Why are the Divine Hours a helpful rhythm of prayer?
A few years ago I discovered the Divine Hours – those ancient rhythms of prayer that purposefully take one through the day with the Lord, pausing in the middle of the day for small conversation. I’ve discovered wonderful prayerbooks that guide through the hours, but it wasn’t until I came across a Benedictine Short Breviary that I had seen a prayerbook that really guided through all seven hours (see below).
I quickly purchased that Breviary and excitedly kept company with the Lord on the seven hours, with some routine, but a lot of struggle to keep the rhythm. Carrying that little book with me everywhere as well as trying to pause in the middle of the day was a tough discipline to establish. I enjoyed, however, the significance of the pauses in the day; each pause and time of prayer had a certain something to add to that time of day, even projecting and connecting times of life to times of the day.
To illustrate what I enjoyed, this comes from Weiderkehr’s book: “We practice pausing to remember the sacredness of our names, who we are, and what we plan on doing with the incredible gift of our lives-and how we can learn to be in the midst of so much doing. We have to practice loving and forgiving. We practice breathing and being careful with one another’s life. We practice nonviolence. We practice enjoying what we have rather than storing up possessions. We practice silence.”
After loosely keeping company with the Divine Hours (6, 9, 12, 3, 6, 9, with sometime in the middle of the night for an enthusiast – which I wasn’t) and the breviary, I needed to pause. What I wanted to discover was a rhythm that I could share with my family, Jenny and my two boys who are 3 and 1. I wanted to practice rhythms of prayer so that I could walk with them in prayer as well, once the boys discover the beauty of sitting still (this might be a while…).
So, the Benedictine Breviary, though so richly beautiful, was too much to engage for where my family is at and will be for a while. But, I wanted to retain the beauty of the hours, the significant pauses of the hours.
That’s when I discovered Seven Sacred Pauses (through seeing it mentioned in Phileena Heuertz’s A Pilgrimage of a Soul).
I read with thirst.
What I’ll share with you now comes from the book; these clips are helpful phrases regarding the intent of each hour. I find them helpful and hope to memorize them in order to continue to keep company with God, pausing in the various special times of a day.

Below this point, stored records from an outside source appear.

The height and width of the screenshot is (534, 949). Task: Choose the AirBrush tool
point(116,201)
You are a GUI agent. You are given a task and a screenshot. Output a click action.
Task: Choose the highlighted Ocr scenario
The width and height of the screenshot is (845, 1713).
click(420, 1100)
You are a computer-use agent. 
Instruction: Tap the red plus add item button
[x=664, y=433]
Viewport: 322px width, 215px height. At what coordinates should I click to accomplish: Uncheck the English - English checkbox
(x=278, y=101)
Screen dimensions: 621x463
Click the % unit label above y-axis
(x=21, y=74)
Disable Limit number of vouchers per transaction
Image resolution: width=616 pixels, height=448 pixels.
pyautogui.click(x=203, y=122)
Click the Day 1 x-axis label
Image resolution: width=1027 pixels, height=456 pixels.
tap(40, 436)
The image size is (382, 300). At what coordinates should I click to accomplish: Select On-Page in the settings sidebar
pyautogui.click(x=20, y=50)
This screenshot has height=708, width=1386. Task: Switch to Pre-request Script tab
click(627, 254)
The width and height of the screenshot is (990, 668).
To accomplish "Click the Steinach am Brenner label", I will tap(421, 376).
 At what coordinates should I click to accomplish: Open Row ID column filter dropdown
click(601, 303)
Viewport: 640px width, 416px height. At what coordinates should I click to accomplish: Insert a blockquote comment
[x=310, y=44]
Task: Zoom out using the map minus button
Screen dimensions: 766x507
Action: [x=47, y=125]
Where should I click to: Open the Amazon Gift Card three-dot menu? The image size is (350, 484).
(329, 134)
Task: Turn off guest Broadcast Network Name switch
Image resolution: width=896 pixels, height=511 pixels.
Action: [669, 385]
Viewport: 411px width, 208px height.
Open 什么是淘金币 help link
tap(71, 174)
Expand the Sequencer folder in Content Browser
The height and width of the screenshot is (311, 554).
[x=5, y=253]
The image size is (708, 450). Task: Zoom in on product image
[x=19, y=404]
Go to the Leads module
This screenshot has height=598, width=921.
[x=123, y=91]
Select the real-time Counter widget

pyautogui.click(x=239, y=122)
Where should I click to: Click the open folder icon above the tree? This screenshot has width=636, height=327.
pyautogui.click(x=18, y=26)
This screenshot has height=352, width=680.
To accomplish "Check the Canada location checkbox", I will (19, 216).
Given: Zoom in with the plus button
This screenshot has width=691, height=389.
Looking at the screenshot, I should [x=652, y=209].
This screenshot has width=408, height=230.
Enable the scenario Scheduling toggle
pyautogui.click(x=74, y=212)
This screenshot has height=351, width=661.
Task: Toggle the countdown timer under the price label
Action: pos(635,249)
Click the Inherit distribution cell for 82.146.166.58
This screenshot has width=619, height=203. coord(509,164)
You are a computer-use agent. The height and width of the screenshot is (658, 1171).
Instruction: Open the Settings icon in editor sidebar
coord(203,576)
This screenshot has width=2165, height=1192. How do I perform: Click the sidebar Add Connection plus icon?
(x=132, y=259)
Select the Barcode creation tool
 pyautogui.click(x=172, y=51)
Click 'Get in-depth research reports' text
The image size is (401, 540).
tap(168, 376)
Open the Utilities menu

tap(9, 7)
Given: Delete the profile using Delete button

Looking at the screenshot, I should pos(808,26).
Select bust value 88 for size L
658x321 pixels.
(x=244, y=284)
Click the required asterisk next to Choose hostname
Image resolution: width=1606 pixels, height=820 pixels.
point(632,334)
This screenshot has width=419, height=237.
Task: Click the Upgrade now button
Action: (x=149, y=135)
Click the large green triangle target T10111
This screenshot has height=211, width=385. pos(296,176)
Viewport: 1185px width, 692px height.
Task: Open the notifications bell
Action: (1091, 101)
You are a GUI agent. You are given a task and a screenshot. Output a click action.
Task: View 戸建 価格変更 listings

1.) Matins or Vigils. “The Night Watch” (Sometime between midnight and dawn). Themes for the hour: vigilance and deep listening mystery and silence surrender and trust.
2.) Lauds or Morning Prayer. “The Awakening Hour” (apx. 6am). Themes for the hour: praise and resurrection joy and delight the coming of the light.
3.) Terce or the Third Hour of the Day. “The Blessing Hour” (apx. 9am). Themes for the hour: the coming of the Spirit wind and flame, breath and blessing strength and courage the sacredness of work.
4.) Sext or the Sixth Hour. “The Hour of Illumination” (apx. noon). Themes for the hour: commitment and passion courage and faithfulness healing, truth, and peace.
5.) None or the Ninth Hour. “The Wisdom Hour” (apx. 3pm). Themes for the hour: steadfastness, surrender forgiveness and wisdom impermanence, aging, maturing death and transition.
6.) Vespers or Evensong. “The Twilight Hour” (apx. 6pm). Themes for the hour: gratitude, praise serenity, mystery the lighting of the lamps.
7.) Compline or Night Prayer. “The Great Silence” (apx. 9pm). Themes for the hour: silence, rest, and sleep darkness, trust, and protection personal sorrow, completion, intimacy.
I recommend Weiderkehr’s book to those who would like to hear more about the hours. There are helpful guides for prayer tucked into the back of each chapter as well. I found her book a good, concise guide to the hours, to taking the soul of the hours into my life, pausing with the above thoughts in mind to inspire simple prayer.